1. Gaudreau’s weekend
I have seen Johnny Gaudreau do a lot of ultra-impressive things over the last three seasons but I’ve never seen him do anything like what he unleashed in the NCAA tournament on Saturday and Sunday. Maybe I’ve never seen anyone do anything like that. Not in person, certainly.
In Boston College’s first-round game against Denver, Gaudreau scored his first career NCAA hat trick (this seems like it would be impossible but I double-checked everyone else’s double-check and indeed, he’d never scored three in a game; he had, however, scored twice like two dozen times in his 118 games). He also had three assists. This merely tied his career high for points in a game. The Eagles, by the way, won 6-2.
In that game, and in the 4-3 win over UMass Lowell that came the next day — in which he had “just” two assists and was instrumental in the cycle that set up the game-winner even if he didn’t have a point on it — it was Gaudreau doing everything he’s ever done well. He scampered ahead to create the 3-on-1 that led to their first goal against Lowell. He worked possession to score just 25 seconds into the game against Denver. He was, in a word, magnificent in a way that he really hasn’t been in many games, which really is saying something special.
And to top it all off, that 3-5-8 point line he compiled in two games were against the Nos. 3 and 1 goaltenders in NCAA hockey this season, which is obviously no small feat. You run out of nice things to say except, “Good lord, he’s the best.”

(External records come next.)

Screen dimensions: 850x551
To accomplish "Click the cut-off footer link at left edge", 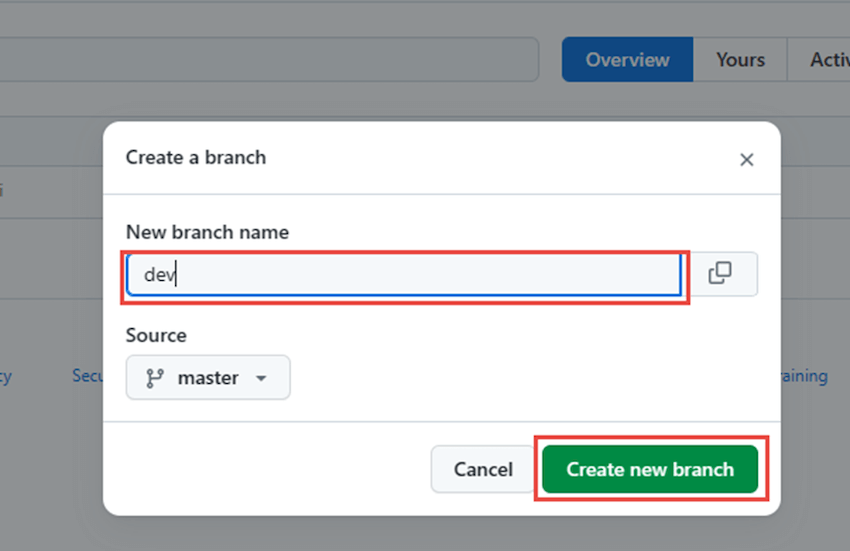I will 5,376.
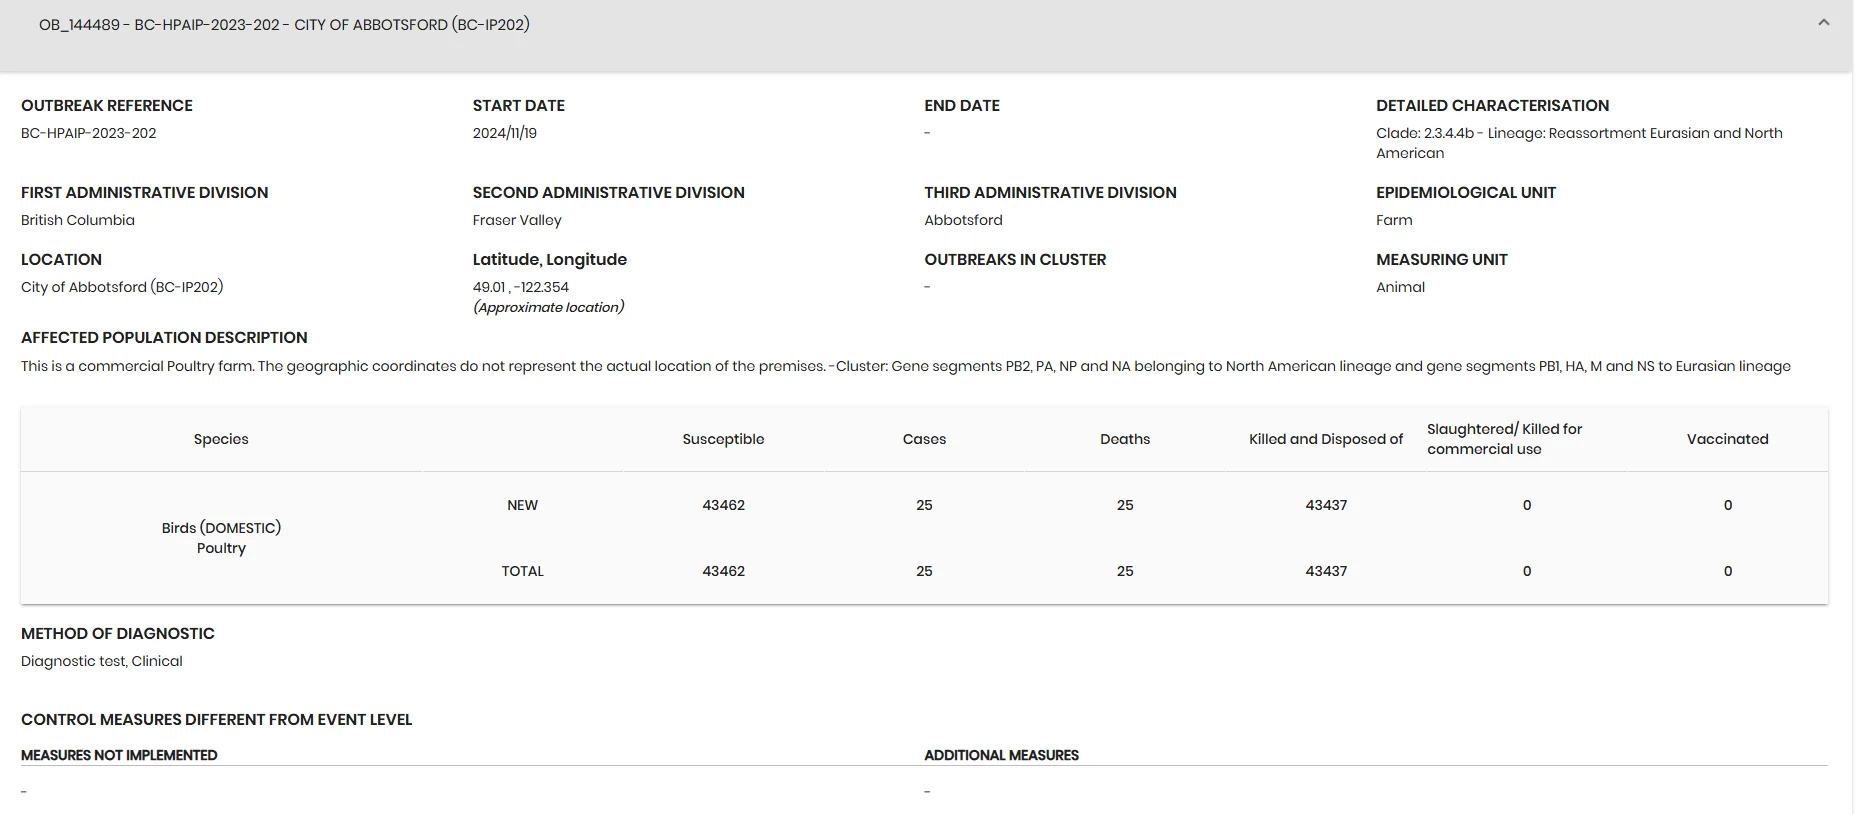Click the latitude longitude coordinates 49.01, -122.354
The height and width of the screenshot is (814, 1855).
point(521,287)
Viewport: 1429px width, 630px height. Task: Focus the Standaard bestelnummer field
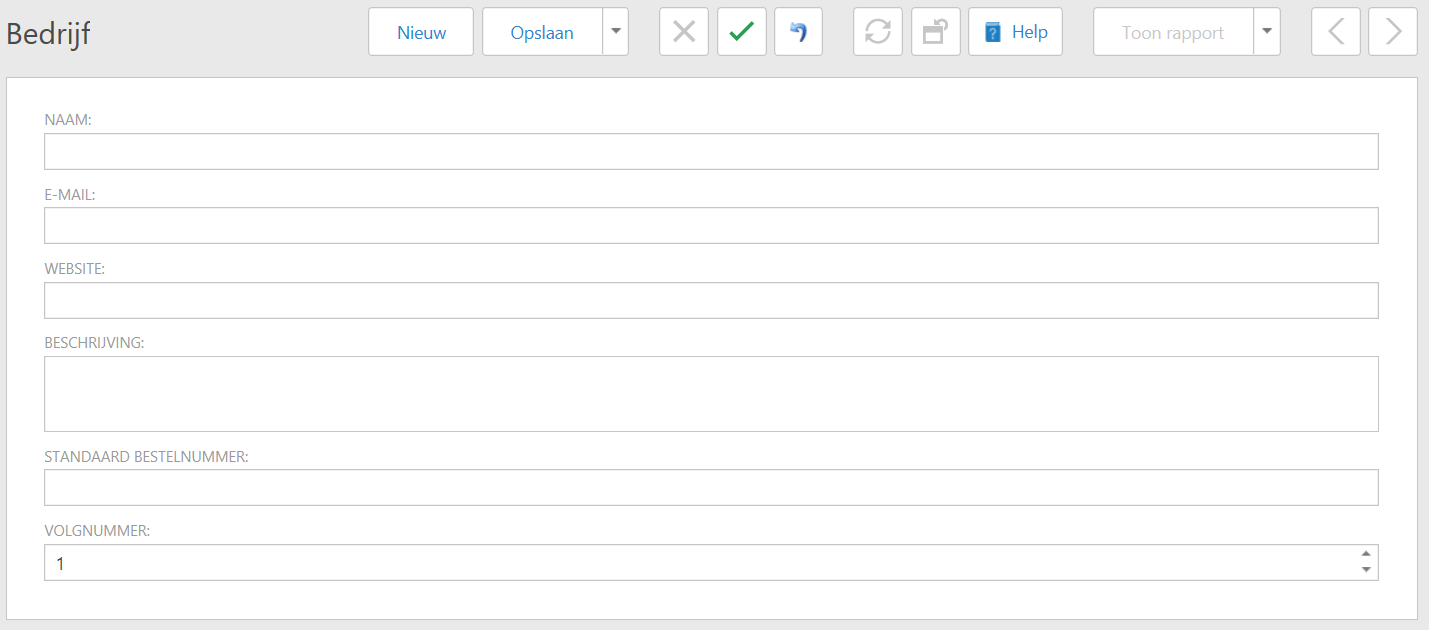[x=710, y=488]
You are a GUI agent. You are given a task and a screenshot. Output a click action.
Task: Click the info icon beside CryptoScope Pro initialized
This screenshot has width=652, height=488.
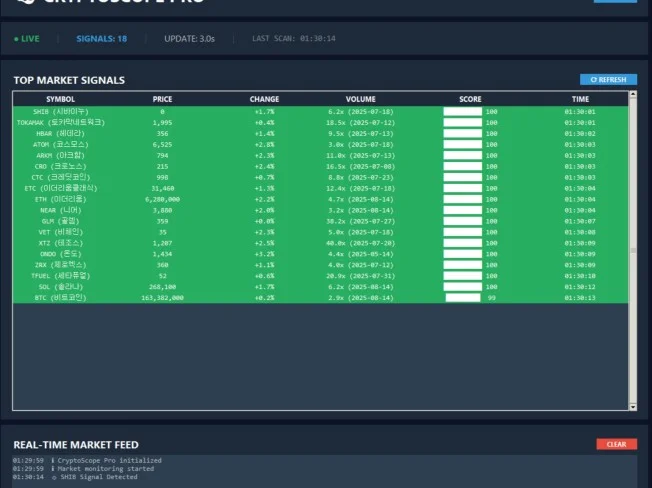(52, 461)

With all that having been said, it’s important to keep in mind the will-he/won’t-he saga that’s been ongoing for some time now. Some people have told me definitively he won’t sign with Calgary this summer. Others have felt the same way about his flight to the pros being imminent as soon as BC’s season ends, which will either be on Thursday or Saturday of next week.
All agree that he literally has nothing left to prove in the college ranks, but over the past few weeks, there’s been a lot of noise about his not-going. You could have written that off as lip service, to his parents or his teammates or the NCAA in general, because teams don’t like to hear players say, “Oh yeah, after this season, I’m gone,” even if they are. His talent is so rare that I can’t imagine I’ve seen anyone like him come through college hockey in my 20 years watching it, but all those quotes about getting his degree, etc. are somehow more believable.
And also there’s this: A story came out of what is more or less his hometown newspaper on Thursday morning, and the words contained therein have to be a dagger in the guts of Flames fans everywhere.
“If the management they had there before was there, like (former general manager Jay) Feaster, the ones that drafted him, I’d be really comfortable letting him go,” [his father] Guy Gaudreau said. “I know that (Calgary president of hockey operations) Brian Burke likes big boys, big hockey players. My son is not a big hockey player. He’s made it clear that he likes him or whatever, but I don’t think he’s sold on him. That’s been John all his life, wherever he tried out. It’s always been, ‘He’s got to prove himself, prove himself, prove himself.’ He’s done that over and over and over.”
3. Gillies ain’t comin’
At least not yet.
Another issue for the Flames’ farm system arose when Jon Gillies, just days after giving a “No comment,” when asked if he would turn pro this summer, confirmed via his own Instagram that he was, “officially ready for one more year in Friartown.” Which is to say, not Abbotsford.
I think this makes a lot of sense. As good as Gillies is, he didn’t have the greatest season (by his standards) and you very rarely see goaltenders jump to the pros after just two seasons in college to begin with. They take longer to develop, and as with Gaudreau, you never hear people complain about leaving a prospect to toil in lower levels of the development system for too long.
All things considered, he’ll probably be back to normal next season, and for him “normal” means “stellar.” He wasn’t going to be with the Flames next season anyway. Guess it doesn’t really matter where he develops for a little while longer.
4. Speaking of goalies
Abbotsford recently signed Doug Carr, a 25-year-old goaltender out of the aforementioned UMass Lowell program, to an amateur tryout contract. In his last three seasons, Carr posted a save percentage of .922 in 64 games, including an age-23 campaign in which he was arguably the best goaltender in the country for a Lowell team that went to the NCAA tournament for the first time in 16 years.
Not that I am the world’s greatest evaluator of goaltender talent but I can see him being a reasonably successful AHLer for a number of years. He’s a little on the old side, obviously, to be a prospect, but he’s 6-foot-2, he moves well, and he’s typically in pretty good position; discounting last season, when he reportedly had vision problems that really kept his save percentage down (.897), he’s posted lines of 2.13/.928 and 1.80/.936.
This strikes me as being a good value pickup for the organization who might be able to spell Joni Ortio when necessary and maybe hang around for a few years until Gillies is the No. 1 guy down there. Nothing wrong with that.
5. On the current state of the NHL club
Who loses to Toronto? Haha, man oh man.